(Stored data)
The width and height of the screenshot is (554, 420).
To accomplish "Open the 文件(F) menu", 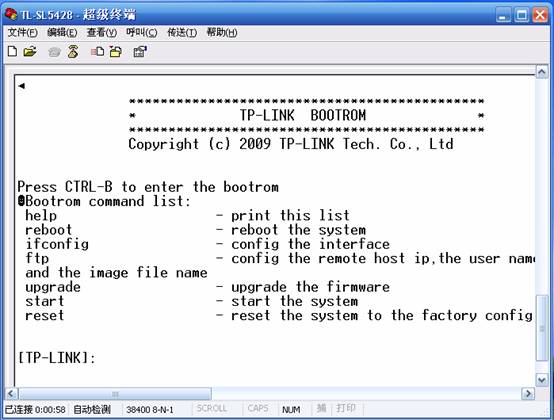I will (23, 33).
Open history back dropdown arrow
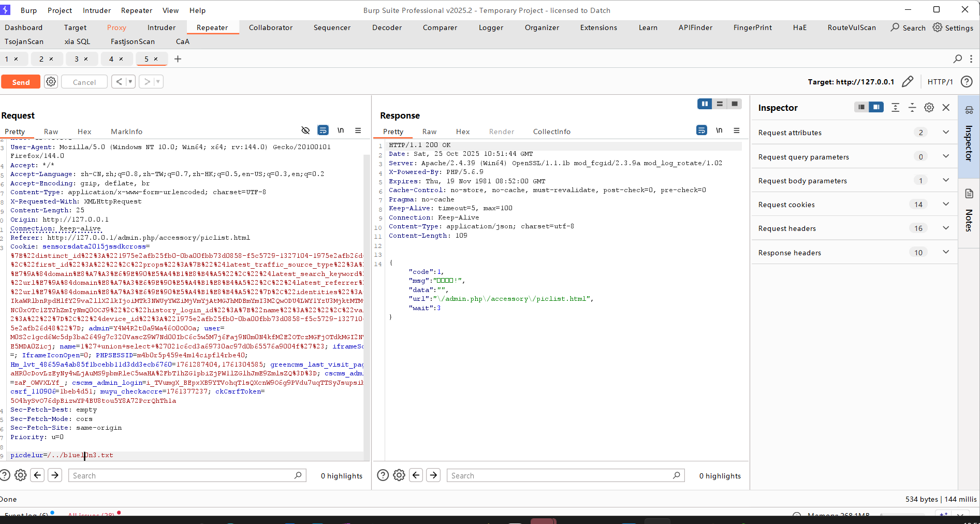The height and width of the screenshot is (524, 980). click(130, 82)
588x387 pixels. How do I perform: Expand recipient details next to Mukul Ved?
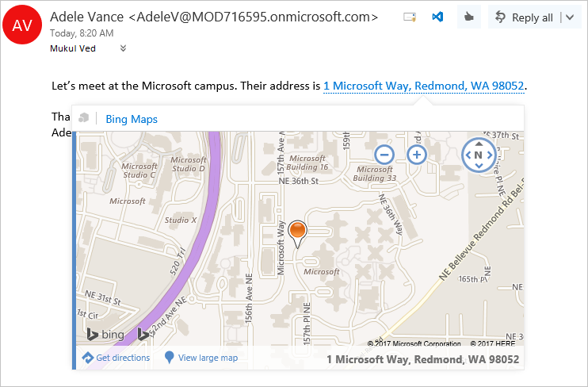point(123,48)
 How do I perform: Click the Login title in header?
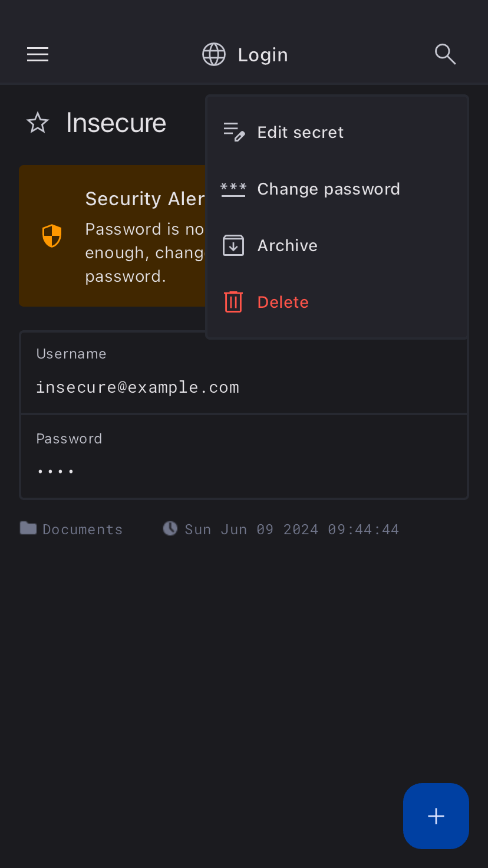(x=263, y=55)
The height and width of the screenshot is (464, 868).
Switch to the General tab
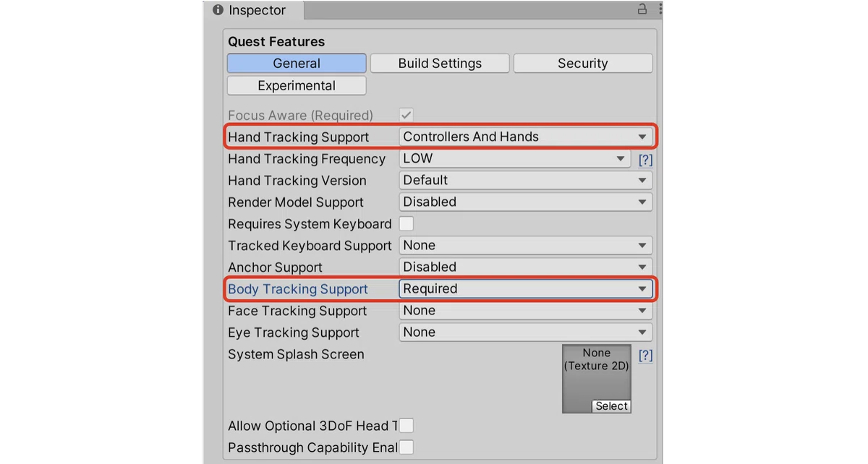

## Task
Exactly the lines from the one with "Open history back dropdown arrow" through the end of the records should be written out, and only those. Pictures do not belong in the copy.

## Answer section
Open history back dropdown arrow
The height and width of the screenshot is (524, 980). click(130, 82)
588x387 pixels. How do I perform: Expand recipient details next to Mukul Ved?
point(123,48)
 How do I perform: Click the Login title in header?
(x=263, y=55)
The height and width of the screenshot is (464, 868).
Switch to the General tab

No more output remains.